The following data sources were used as input to predictive modeling methods: (1) clinical variables found to be associated with recurrence in prior studies (age, previous PPI use, antibiotic treatment regiment, and CDI diagnostic test), (2) 16S rRNA amplicon sequencing (ASVs) from pre-treatment, week 1, or week 2 samples, (3) untargeted metabolomics data from pre-treatment, week 1, or week 2 samples, (4) SCFA profiles from pre-treatment, week 1, or week 2 samples, and (5) data sources 1–4 combined. In each predictive model, training datasets were filtered with the same criteria described for univariate analyses. Metabolites and SCFAs were log-transformed and standardized, and ASV relative abundances were transformed with the centered log ratio and then standardized. Continuous clinical variables (i.e., age) were log-transformed and standardized.

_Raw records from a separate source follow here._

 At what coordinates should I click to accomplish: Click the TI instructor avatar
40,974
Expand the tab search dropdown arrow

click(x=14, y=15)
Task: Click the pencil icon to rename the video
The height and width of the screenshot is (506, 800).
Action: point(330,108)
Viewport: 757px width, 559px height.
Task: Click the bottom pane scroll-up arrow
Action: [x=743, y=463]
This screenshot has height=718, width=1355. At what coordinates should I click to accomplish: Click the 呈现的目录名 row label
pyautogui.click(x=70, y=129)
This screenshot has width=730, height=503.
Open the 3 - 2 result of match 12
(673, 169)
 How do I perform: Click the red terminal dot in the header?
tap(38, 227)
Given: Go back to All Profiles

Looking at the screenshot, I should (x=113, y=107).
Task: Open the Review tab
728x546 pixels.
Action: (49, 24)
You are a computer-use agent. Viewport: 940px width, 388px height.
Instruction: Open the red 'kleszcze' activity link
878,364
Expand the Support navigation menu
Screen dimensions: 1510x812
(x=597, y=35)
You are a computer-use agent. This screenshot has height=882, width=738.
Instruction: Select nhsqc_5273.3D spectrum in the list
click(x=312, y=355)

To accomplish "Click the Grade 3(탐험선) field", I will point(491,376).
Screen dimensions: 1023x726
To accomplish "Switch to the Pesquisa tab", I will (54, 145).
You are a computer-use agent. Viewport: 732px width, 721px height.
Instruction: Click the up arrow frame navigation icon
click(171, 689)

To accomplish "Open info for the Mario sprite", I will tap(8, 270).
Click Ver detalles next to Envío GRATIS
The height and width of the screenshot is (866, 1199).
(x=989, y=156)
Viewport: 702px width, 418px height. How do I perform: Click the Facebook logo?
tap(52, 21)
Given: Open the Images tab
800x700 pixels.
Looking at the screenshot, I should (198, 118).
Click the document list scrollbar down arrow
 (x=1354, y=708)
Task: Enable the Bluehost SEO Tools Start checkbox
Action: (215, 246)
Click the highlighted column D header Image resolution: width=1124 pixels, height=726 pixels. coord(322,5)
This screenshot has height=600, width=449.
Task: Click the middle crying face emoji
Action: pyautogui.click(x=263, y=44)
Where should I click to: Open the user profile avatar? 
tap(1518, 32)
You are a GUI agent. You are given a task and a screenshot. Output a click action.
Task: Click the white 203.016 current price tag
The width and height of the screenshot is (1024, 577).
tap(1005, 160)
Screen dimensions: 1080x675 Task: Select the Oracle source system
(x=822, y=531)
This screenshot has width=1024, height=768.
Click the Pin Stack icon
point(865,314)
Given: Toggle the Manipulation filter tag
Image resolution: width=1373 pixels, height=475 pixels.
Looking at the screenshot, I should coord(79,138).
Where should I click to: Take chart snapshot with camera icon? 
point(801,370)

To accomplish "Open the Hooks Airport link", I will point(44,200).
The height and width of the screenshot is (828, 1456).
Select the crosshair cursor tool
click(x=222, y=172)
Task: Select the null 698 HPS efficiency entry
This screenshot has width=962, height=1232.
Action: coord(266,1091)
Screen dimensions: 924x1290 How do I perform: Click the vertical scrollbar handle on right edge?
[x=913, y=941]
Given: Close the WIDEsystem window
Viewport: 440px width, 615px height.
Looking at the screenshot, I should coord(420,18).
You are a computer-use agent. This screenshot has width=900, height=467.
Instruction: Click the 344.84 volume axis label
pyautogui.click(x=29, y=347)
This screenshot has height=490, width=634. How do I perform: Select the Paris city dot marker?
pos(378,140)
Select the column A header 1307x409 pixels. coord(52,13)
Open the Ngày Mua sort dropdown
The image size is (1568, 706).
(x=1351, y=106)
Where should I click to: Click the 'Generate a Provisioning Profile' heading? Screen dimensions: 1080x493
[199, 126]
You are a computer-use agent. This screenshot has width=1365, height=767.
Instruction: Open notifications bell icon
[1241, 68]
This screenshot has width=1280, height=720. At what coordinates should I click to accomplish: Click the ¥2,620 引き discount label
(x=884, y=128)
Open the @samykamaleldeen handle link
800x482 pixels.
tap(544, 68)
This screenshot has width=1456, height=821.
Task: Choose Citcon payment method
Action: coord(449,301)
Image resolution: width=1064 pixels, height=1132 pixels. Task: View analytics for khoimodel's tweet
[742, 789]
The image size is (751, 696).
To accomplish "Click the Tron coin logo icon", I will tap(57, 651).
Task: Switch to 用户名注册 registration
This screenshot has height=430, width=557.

Relevant predictive features were identified through a nested leave-one-out cross-validation procedure (described in detail below for each method). To summarize the results for each feature, we report the median and 95% interval over the folds (i.e., regression coefficients for logistic and cox regression, feature importances for random forests). We deem features significant if the 95% cross-validated odds-ratio/feature-importance intervals did not contain 1.0, and marginally significant if the 75% cross-validated interval did not contain 1.0. The code to reproduce these analyses can be found in https://github.com/gerberlab/cdiff_paper_analyses.

Logistic regression

Logistic regression models were fit using scikit-learn’s (v0.24.2) logistic regression function with L1 lasso regularization, balanced classes, and a liblinear solver. We used nested leave-one-out cross validation to find the optimal L1 lambda hyperparameter, performing a grid search over a range of 200 values from the maximum lambda value (i.e., the value that resulted in all zero coefficients) to 0.1% of the maximum lambda value. Performance in the inner loop was evaluated by area under the receiver operator curve (AUC) score calculated from the predictions of all the held-out samples. To reduce overfitting, the inner loop performances were smoothed using a n = 5 moving average, and the optimal L1 hyperparameter was that which resulted in the highest value on the smoothed performance curve. After choosing the best L1 hyperparameter, the model’s predictive capability was evaluated by its leave-one-out cross validated AUC score. Variance estimates of model performance and regression coefficients were calculated from the cross-validation folds.

Random forest

Random forest models were fit using scikit-learn’s (v0.24.2) random forest classifier. We performed a nested leave-one-out cross validation procedure with grid search, to determine the number of estimators (50 or 100), the maximum features to subsample at each split (the total number of features or the square root of the number of features), the minimum samples required to split an internal node (2 or 9) and the minimum samples required to split a leaf node (1 or 5). All other parameters were set to their default values except for class weight (‘balanced’) and out of box score (True). The feature importances were calculated with the impurity-based feature importance, or the Gini importance, using the feature_importance attribute of the fitted model. Model performance and feature importance statistics were calculated from the cross-validation folds.

Cox regression

Cox regression models were fit using scikit-survival’s (v0.15.0) Coxnet Survival Analysis function with L1 regularization. We used a similar nested cross validation as described for our logistic regression analyses to optimize the L1 lambda parameter, searching over a range of 200 values from the maximum lambda value (i.e., the value that resulted in all zero coefficients) to 0.01% of the maximum lambda value. We evaluated both the inner and outer loops of the survival analysis using the concordance index (CI). Rather than leave-one-out cross validation, we used a leave-two-out method, where all left out pairs had at least one recurrer, to calculate the CI. In this formulation (mathematically equivalent to the standard definition of CI), CI is computed by dividing the number of times a pair was ordered correctly by the number of times a pair ordering was attempted. Variance estimates of model performance were calculated from the cross-validation folds.